Isso é conluio do governo com o Congresso. Para mim, é o cenário político. Ele (Jair Bolsonaro) sabia que, se vetasse o projeto de Abuso de Autoridade, o veto ia cair. Se quisesse investigação séria, não ia deixar haver a interferência do Supremo Tribunal Federal (STF) na Justiça do Rio de Janeiro, durante aquela investigação do filho (senador Flávio Bolsonaro, do PSL do Rio, acusado de cometer irregularidades enquanto vereador). A esperança do Judiciário é que a voz do povo sensibilize o Congresso e o Supremo, porque não temos força política para resolver isso sozinhos.

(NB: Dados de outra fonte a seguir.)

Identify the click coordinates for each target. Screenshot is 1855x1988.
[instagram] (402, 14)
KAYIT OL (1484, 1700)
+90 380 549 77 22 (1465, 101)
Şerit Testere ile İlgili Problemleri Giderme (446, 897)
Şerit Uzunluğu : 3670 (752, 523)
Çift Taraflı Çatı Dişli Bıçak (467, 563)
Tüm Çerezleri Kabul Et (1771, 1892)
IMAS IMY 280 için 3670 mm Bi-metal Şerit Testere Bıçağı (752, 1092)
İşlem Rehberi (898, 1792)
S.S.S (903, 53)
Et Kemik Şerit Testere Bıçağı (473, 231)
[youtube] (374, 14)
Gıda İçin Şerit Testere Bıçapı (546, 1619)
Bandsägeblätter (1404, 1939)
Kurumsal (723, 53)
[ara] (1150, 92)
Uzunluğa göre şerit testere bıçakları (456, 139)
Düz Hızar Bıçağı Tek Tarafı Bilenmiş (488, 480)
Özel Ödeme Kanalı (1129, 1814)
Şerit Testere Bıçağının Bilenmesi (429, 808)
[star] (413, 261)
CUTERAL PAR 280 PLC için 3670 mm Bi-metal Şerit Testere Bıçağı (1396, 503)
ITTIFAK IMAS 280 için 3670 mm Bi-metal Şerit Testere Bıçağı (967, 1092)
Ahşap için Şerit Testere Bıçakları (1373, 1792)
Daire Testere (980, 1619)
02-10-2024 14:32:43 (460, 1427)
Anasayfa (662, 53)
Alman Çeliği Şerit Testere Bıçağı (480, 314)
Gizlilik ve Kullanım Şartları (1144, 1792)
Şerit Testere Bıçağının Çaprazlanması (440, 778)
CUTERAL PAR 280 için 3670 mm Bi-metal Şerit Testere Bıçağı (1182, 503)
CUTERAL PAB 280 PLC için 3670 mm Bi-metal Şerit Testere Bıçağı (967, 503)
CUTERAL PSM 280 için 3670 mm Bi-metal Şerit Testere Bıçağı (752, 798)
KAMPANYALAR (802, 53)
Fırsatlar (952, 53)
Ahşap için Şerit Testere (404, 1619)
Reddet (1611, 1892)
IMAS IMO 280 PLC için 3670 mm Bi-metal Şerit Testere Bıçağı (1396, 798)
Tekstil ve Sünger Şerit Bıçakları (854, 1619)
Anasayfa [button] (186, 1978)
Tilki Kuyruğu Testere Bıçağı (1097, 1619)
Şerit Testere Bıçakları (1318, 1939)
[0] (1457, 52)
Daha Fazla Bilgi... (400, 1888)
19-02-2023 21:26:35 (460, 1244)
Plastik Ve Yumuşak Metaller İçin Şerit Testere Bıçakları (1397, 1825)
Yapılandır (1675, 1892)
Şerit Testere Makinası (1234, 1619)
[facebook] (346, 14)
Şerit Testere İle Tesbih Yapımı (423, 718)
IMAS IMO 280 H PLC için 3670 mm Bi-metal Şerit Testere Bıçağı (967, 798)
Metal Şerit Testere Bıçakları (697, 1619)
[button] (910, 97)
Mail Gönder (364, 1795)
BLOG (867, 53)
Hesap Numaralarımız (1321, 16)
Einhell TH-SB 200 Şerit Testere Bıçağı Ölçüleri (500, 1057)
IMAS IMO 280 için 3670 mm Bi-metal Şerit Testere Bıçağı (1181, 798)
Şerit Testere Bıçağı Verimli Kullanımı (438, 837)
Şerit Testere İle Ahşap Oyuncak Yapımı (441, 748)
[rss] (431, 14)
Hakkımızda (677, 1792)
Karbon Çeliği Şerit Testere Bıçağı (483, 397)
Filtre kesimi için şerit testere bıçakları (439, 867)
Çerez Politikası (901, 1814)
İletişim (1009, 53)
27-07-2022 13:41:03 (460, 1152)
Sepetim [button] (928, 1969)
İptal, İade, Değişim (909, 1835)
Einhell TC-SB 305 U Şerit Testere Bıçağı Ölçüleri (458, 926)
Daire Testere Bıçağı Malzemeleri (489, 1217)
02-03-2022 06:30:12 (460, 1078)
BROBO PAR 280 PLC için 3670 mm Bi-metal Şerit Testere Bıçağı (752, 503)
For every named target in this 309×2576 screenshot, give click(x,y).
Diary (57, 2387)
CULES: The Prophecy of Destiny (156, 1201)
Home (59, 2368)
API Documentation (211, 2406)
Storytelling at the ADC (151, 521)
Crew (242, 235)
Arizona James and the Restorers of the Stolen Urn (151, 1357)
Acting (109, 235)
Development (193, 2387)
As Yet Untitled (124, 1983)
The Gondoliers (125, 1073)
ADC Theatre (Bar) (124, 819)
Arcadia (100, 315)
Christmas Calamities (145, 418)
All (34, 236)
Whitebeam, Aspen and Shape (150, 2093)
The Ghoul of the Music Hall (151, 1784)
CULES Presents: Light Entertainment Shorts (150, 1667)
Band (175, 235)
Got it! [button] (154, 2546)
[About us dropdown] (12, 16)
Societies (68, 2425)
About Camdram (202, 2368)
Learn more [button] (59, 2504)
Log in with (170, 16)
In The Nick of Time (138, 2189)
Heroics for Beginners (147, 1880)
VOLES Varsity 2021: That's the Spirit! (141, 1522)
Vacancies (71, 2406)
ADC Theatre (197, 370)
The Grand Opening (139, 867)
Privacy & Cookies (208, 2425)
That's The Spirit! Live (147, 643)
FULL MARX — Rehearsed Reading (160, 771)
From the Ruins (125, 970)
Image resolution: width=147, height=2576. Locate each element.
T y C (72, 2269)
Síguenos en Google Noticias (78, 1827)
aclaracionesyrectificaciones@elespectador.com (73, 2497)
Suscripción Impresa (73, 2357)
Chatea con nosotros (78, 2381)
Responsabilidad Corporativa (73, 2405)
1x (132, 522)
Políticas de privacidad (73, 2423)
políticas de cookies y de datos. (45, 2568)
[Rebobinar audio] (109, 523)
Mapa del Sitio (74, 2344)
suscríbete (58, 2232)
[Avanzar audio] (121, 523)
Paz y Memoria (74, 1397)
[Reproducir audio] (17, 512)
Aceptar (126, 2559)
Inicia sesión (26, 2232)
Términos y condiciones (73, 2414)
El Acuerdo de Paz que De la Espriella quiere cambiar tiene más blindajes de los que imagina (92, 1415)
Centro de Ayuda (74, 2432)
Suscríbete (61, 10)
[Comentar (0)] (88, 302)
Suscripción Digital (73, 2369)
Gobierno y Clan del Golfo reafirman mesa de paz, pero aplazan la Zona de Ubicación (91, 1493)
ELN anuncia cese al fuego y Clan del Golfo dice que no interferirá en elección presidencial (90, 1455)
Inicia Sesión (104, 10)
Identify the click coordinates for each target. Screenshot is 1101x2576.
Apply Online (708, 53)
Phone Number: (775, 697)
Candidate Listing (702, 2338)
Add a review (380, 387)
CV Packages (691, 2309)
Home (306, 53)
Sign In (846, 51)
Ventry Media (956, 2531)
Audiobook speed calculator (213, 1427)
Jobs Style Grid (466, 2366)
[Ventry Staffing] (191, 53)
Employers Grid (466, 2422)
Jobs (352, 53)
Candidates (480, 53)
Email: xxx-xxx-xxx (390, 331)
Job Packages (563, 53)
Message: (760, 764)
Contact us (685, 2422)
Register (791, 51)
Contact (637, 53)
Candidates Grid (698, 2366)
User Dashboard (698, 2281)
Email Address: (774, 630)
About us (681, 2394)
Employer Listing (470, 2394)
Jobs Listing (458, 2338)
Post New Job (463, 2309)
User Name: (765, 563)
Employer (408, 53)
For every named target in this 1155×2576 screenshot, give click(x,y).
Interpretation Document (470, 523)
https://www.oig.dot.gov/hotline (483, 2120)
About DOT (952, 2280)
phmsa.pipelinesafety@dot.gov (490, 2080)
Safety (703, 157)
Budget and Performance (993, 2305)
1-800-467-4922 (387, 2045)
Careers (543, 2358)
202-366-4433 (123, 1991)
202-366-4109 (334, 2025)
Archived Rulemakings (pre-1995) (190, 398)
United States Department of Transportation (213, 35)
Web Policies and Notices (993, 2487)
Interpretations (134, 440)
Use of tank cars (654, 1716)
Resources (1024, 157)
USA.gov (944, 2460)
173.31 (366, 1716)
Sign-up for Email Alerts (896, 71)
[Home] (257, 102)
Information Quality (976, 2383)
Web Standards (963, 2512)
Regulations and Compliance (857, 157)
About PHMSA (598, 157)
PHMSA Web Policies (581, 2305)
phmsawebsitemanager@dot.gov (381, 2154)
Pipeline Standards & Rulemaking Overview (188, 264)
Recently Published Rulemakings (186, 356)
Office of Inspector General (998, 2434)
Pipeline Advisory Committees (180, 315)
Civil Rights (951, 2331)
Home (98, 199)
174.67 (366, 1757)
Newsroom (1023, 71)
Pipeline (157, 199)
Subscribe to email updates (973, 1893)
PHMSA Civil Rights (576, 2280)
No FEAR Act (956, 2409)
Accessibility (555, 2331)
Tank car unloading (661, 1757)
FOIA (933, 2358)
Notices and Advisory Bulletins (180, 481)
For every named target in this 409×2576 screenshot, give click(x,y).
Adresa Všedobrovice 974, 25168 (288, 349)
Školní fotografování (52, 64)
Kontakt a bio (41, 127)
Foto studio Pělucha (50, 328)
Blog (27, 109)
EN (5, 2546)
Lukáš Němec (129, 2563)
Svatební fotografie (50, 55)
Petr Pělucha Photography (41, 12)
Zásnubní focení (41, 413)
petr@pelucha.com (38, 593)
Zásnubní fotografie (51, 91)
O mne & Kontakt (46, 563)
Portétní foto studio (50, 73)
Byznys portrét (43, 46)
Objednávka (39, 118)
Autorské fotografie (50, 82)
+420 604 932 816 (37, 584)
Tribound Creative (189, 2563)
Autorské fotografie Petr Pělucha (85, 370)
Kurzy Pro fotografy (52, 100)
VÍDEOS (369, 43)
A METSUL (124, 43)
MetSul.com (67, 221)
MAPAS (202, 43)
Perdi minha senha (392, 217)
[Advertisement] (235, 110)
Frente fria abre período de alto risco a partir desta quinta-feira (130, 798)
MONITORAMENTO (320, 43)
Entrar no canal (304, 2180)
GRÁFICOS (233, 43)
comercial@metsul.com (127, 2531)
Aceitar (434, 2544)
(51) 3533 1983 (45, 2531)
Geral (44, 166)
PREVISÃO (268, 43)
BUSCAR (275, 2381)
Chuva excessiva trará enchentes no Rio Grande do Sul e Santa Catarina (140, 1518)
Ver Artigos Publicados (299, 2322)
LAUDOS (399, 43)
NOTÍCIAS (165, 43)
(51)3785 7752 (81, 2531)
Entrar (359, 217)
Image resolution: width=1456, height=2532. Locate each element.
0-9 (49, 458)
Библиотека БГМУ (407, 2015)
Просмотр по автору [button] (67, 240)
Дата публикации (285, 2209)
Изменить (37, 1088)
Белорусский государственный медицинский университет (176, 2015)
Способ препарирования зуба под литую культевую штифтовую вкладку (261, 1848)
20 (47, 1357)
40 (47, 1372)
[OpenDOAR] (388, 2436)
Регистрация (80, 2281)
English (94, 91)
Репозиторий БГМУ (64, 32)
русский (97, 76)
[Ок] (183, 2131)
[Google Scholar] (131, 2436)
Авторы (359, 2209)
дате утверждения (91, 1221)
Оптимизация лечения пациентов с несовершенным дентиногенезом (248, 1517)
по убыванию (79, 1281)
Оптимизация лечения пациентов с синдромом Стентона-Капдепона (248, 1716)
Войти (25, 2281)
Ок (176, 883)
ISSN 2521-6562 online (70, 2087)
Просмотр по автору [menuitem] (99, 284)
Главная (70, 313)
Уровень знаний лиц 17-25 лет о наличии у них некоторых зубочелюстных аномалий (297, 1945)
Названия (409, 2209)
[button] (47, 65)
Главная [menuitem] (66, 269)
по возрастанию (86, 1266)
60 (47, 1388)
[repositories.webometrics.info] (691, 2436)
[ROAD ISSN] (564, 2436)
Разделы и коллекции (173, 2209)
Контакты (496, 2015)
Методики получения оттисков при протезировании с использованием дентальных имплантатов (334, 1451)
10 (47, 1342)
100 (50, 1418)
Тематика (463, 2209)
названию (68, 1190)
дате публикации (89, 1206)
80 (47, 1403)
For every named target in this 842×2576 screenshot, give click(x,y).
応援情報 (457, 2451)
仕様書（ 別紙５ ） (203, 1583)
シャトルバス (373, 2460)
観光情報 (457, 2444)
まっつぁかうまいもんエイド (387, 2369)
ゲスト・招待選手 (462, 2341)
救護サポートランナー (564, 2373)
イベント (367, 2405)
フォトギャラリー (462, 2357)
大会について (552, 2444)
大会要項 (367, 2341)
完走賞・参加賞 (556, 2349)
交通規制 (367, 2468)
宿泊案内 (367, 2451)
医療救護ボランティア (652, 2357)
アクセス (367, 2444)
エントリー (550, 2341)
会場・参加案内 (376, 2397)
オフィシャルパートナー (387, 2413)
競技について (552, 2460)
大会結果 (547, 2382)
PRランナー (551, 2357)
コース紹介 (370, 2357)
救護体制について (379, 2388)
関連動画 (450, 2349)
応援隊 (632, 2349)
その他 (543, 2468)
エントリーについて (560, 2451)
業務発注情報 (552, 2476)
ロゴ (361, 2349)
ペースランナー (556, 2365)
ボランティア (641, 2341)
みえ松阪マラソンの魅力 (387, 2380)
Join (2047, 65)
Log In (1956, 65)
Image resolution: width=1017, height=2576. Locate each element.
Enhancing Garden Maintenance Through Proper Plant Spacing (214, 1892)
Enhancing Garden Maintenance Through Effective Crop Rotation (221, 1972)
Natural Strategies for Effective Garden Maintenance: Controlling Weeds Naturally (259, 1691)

A senhora acha que corre o risco de haver, citando a época da ditadura, situações em que o juiz perde o cargo por motivações políticas?
É possível, porque estamos em retrocesso. A Lava-Jato não tem mais fôlego. Sabemos que, nos bastidores, os alvos daqui para frente são muito mais poderosos e atuantes do que os que já foram (presos). Paralelamente a isso, temos um governo que despreza as questões de gênero, despreza minorias sociais, um governo que é extremamente conservador... Quer mais retrocesso social que isso?

Puxão de orelha
Em conversas privadas, o presidente do PSL, deputado Luciano Bivar (PE), pediu à bancada governista que “evite animosidades” e “busque pela discrição” no Congresso Nacional. O gesto vem após diversos quiproquós envolvendo a legenda, como o recente embate entre um deputado pesselista e seu assessor, que trocaram murros no plenário da Câmara dos Deputados.

Assédio moral
As confusões envolvendo integrantes do partido, que chegam aos absurdos casos de assédio moral, diminuíram a influência do PSL, ainda que o partido seja o mais numeroso da Câmara e tenha grande representação no Senado Federal. Um dos grandes problemas é a falta de experiência dos eleitos, cujo discurso envolvia a mudança clichê de “deixar a velha política” sem apresentar uma nova política.


Seria rejeição?
Outro problema é que o partido se sente relegado pelo presidente da República, Jair Bolsonaro. A turma do PSL achou que teria tratamento especial no Palácio do Planalto, mas encontrou um presidente afastado do Congresso Nacional. Só está bom para quem se articula em outros ares, como a líder do governo, deputada Joice Hasselmann (PSL-SP), presença cativa nas reuniões ministeriais e encontros com o primeiro escalão da Esplanada dos Ministérios.

Sem cafezinho
Responsáveis pelo serviço e pela limpeza dos restaurantes do Senac no Congresso fizeram reunião informal para reclamar da falta de empregados, todos terceirizados, e do acúmulo de trabalho. Quando alguém adoece, fica ainda pior. Se a situação não melhorar, dizem, vem greve por aí.

Soraya ataca
A deputada Soraya Santos (PL-RJ) reclamou da viagem de parlamentares à Suíça, durante evento das Nações Unidas, afirmando que os colegas “foram lá apresentar notícias falsas que não representam essa Casa Legislativa e gastar dinheiro público”. A parlamentar qualificou a agenda como “atividade corriqueira graças às ideias mirabolantes de deputados da oposição”.

Segredinhos...

Agenda
Quando está livre dos compromissos oficiais, o governador do DF, Ibaneis Rocha, gosta de almoçar no Lake’s, da Asa Sul, às quartas.

Sem festa
O casamento da deputada Carla Zambelli (PSL-SP) com o diretor da Força Nacional de Segurança, coronel Aginaldo de Oliveira, será numa loja maçônica de Brasília. E não terá festa.

Especial
Um ano após a morte de Albano Ribeiro, sócio do Bier Fass do Pontão, a família e os amigos inauguraram uma ampla mesa no restaurante com o nome dele.